=== PAGE EXCERPT ===
:::::

Saturday, June 29, 2013

Princeton Rd Westminster- old friends

Going south from near Hager Park, on Princeton Rd. I was reminded there are several "roadside attractions:" along there. Just north of Wachusett, the woods really are full of things:

Hager Park Westminster

Just south of Rt 2, on the way to Mt Wachusett, there is a small hill and a sign for Hager Park.
I went in from the southwest on a forest rd, then cut diagonally uphill. I saw one minor item then continued uphill (I should have looked around more carefully):
There were a few traces at the top of the hill but I soon went back down the east side. Saw a young porcupine, then some traces of wedged rock. At this point - part way down the slope, I started looking a bit more hopefully. 
I saw a little bump in the ferns, discovered it was a rock pile and decided to groom it  -removing some of the plants growing on it. Here it is before cleaning:
and after:
You began to see that it was quite big,~15 feet across, with a faint "dimple" on the uphill side. In one place along the lower edge I cleaned a little more of the dirt, down to the rocks. And I could see they went at least another foot deeper. Old.
So after that I started exploring that southeastern slope more carefully. There were other mounds scattered around, very hard to see:
This was hard to make out. More or less completely settled, a few glints of quartz, an indistinct outline. It seemed to taper off into a linear element- a "tail", a "berm", a bit of wall. There were other impressions of linear elements combined with old mound. You get a little bit of the shape:
But no wonder people do not realize how the state's woodlands are packed with Indian burial grounds. They are invisible! It has taken fifteen years for me to learn to see this stuff.

:::::

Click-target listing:
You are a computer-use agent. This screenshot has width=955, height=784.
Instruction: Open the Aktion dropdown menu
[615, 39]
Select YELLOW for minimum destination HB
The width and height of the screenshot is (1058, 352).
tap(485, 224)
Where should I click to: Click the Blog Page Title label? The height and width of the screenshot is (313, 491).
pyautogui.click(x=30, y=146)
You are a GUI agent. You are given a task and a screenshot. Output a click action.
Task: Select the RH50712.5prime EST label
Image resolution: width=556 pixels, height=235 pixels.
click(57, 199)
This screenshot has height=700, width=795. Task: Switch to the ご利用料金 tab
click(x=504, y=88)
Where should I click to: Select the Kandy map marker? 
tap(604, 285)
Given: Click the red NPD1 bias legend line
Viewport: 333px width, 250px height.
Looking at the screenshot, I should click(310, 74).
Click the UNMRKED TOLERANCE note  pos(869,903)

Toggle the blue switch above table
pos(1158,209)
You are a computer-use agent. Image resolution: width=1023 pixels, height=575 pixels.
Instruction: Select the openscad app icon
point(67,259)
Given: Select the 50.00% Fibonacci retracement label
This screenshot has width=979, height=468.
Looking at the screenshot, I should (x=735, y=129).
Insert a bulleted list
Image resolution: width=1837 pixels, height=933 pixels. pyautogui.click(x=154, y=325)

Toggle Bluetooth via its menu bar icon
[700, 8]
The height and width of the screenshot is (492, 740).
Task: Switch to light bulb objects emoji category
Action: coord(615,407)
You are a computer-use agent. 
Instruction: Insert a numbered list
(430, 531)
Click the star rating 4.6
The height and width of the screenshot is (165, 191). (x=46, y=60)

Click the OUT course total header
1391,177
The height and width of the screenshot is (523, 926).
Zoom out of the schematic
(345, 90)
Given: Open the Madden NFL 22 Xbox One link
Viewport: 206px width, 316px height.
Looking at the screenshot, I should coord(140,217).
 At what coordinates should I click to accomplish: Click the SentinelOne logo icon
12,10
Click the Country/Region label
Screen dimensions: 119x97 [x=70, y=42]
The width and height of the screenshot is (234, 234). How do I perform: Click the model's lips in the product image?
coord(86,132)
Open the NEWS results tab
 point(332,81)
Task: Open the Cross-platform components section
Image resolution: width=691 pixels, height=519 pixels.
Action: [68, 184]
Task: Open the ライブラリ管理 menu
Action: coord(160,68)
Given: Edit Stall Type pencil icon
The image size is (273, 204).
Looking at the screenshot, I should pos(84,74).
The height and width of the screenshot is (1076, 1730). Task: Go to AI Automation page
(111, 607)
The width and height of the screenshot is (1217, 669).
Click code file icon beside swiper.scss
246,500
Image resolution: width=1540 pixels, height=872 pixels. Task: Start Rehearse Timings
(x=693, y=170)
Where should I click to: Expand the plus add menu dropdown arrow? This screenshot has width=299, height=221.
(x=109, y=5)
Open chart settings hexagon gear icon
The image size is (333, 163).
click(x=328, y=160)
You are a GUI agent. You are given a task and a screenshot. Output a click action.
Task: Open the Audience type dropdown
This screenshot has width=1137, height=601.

:::::

=== WRITTEN TASKS ===
1 > Rewrite the stretch of the listing from the line containing "You are a computer-use agent. Image" through the line containing "Screen dimensions: 119x97 [x=70, y=42]" as a Markdown table with columns Row and Line, omitting blank lines.
2 > Extend the blog post about rock piles in the woods near Hager Park in Westminster, picking up right after its final sentence.
The blog post and the listing were taken from unrelated sources.

=== FINAL ANSWERS ===
1 >
| Row | Line |
|---|---|
| 1 | You are a computer-use agent. Image resolution: width=1023 pixels, height=575 pixels. |
| 2 | Instruction: Select the openscad app icon |
| 3 | point(67,259) |
| 4 | Given: Select the 50.00% Fibonacci retracement label |
| 5 | This screenshot has width=979, height=468. |
| 6 | Looking at the screenshot, I should (x=735, y=129). |
| 7 | Insert a bulleted list |
| 8 | Image resolution: width=1837 pixels, height=933 pixels. pyautogui.click(x=154, y=325) |
| 9 | Toggle Bluetooth via its menu bar icon |
| 10 | [700, 8] |
| 11 | The height and width of the screenshot is (492, 740). |
| 12 | Task: Switch to light bulb objects emoji category |
| 13 | Action: coord(615,407) |
| 14 | You are a computer-use agent.  |
| 15 | Instruction: Insert a numbered list |
| 16 | (430, 531) |
| 17 | Click the star rating 4.6 |
| 18 | The height and width of the screenshot is (165, 191). (x=46, y=60) |
| 19 | Click the OUT course total header |
| 20 | 1391,177 |
| 21 | The height and width of the screenshot is (523, 926). |
| 22 | Zoom out of the schematic |
| 23 | (345, 90) |
| 24 | Given: Open the Madden NFL 22 Xbox One link |
| 25 | Viewport: 206px width, 316px height. |
| 26 | Looking at the screenshot, I should coord(140,217). |
| 27 |  At what coordinates should I click to accomplish: Click the SentinelOne logo icon |
| 28 | 12,10 |
| 29 | Click the Country/Region label |
| 30 | Screen dimensions: 119x97 [x=70, y=42] |

2 >
The "piece de resistance" was a larger rectangular mound with a hollow, in a familiar design but here the whole structure was raised up on top of a larger platform:
The rocks in the foreground are part of what I am calling a "platform". Another view:
Another view, of the hollow:
This mound was in the laurels in the flatter area, at the eastern foot of the hill. 

So things are little different out here - way out west. Mt Wachusett looms over this little hill and there would have been an excellent view of the mountain, if not for the trees. Here, as further east and north, there are rectangular mounds with hollows. But these were quite old, perhaps shaped a bit differently, and mostly invisible under the forest growth.

Friday, June 28, 2013

The key to northeast Fitchburg

Where Baker Brook, Pearl Hill Brook, and Mulpus Brook form wooded valleys:
The main "key" is the conservation land parking on Rt 113 with access over to Pearl Hill Brook to the west; or north up beside Stagecoach Rd all the way to Mulpus Brook. But there is also parking at Coolidge Park (a baseball field) to access the lower valley of Baker Brook.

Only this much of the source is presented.